NOTE — The term A_s is the area of longitudinal tension reinforcement which continues at least one effective depth beyond the section being considered, except at supports where the full area of tension reinforcement may be used provided the detailing conforms to clauses 26.2.2 and 26.2.3.

Table-20 Maximum Shear Stress (τ_c,max, N/mm²)

Concrete Grade	τ_c,max
M15	1.6
M20	1.8
M25	1.9
M30	2.0
M35	2.3
M40+	2.5

9 Check Development Length

Development length L_d is given by:

L_d = (φ σ_s) / (4 τ_bd)

Where:

φ = nominal diameter of bar
σ_s = stress in bar at design load
τ_bd = design bond stress

Design Bond Stress (τ_bd, N/mm²)

Concrete Grade	τ_bd
M20	1.2
M25	1.4
M30	1.5
M35	1.7
M40+	1.9

Notes:

Development length includes anchorage values of hooks in tension reinforcement
For bars of non-circular sections, development length should be sufficient to develop stress by bond

10 Check for Deflection

Follow these steps to check depth from deflection consideration:

Calculate percentage of steel:
p_t = (100 A_s) / (b d)
Calculate f_s:
f_s = 0.58 f_y × [Area of steel required / Area of steel provided]
Determine modification factor for compression reinforcement (K₁) from Fig. 12.1 based on p_t and f_s
- K_t = for Modification factor for tension reinforcement use Fig. 4, IS 456
- K_c = 1 if there no compression reinforcement is provided, if compression rebar is used, use Modification factor as per Fig. 5, IS 456
- K_f = 1 for rectangular sections, For flanged sections, use Modification factor from Fig. 6, IS 456
Calculate:
(l/d)_max = 20K_t × K_c × K_f × f_s
Check
(l/d)_provided < (l/d)_max
Verify calculated ratio

Short-term and long-term deflection (due to shrinkage and creep) can be computed as per Annexure C of IS:456-2000.

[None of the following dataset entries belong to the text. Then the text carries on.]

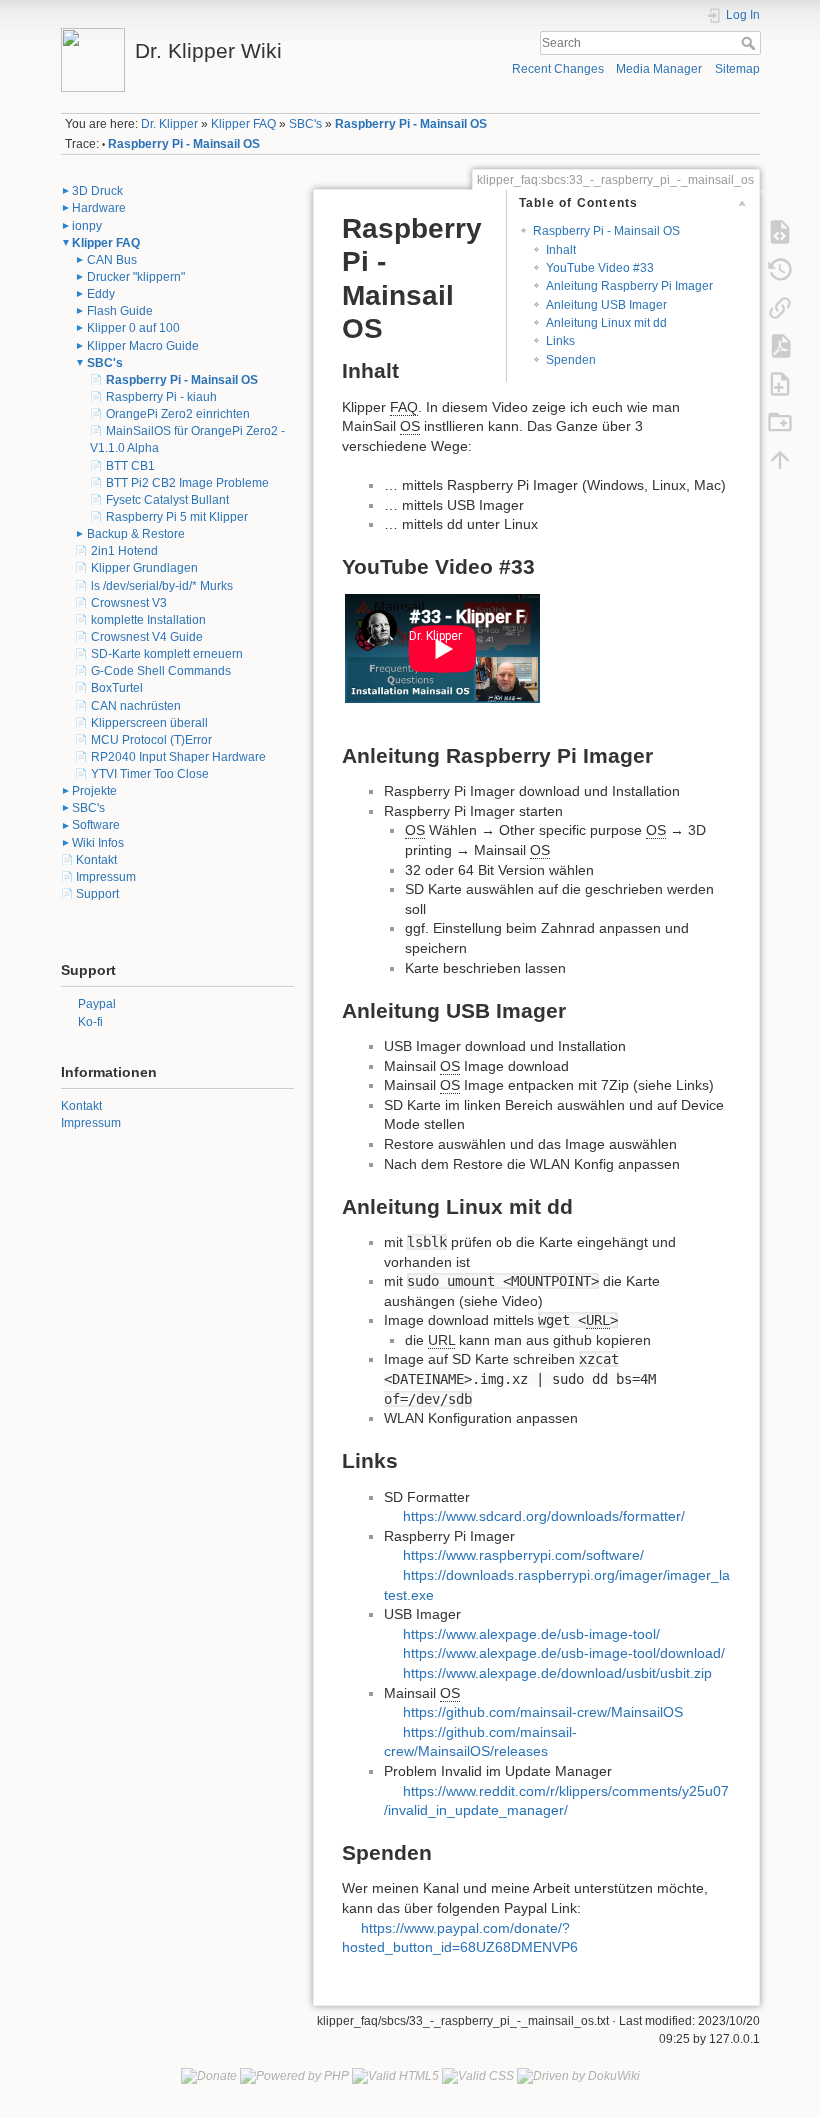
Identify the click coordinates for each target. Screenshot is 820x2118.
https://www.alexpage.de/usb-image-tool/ (531, 1634)
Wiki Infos (98, 843)
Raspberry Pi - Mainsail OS (411, 124)
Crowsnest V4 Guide (147, 637)
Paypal (97, 1004)
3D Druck (97, 191)
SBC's (305, 124)
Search (750, 43)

11 Face Reinforcement (for deep beams)

If beam depth > 750 mm, provide face reinforcement along both faces:

A_f = 0.1% of web area = (0.1 × bD) / 100

Distribute equally on both faces with spacing ≤ 300 mm or as per IS:456-2000 requirements.

12 Documentation

Document the design steps and prepare a neat sketch showing all reinforcement details(example in below figure).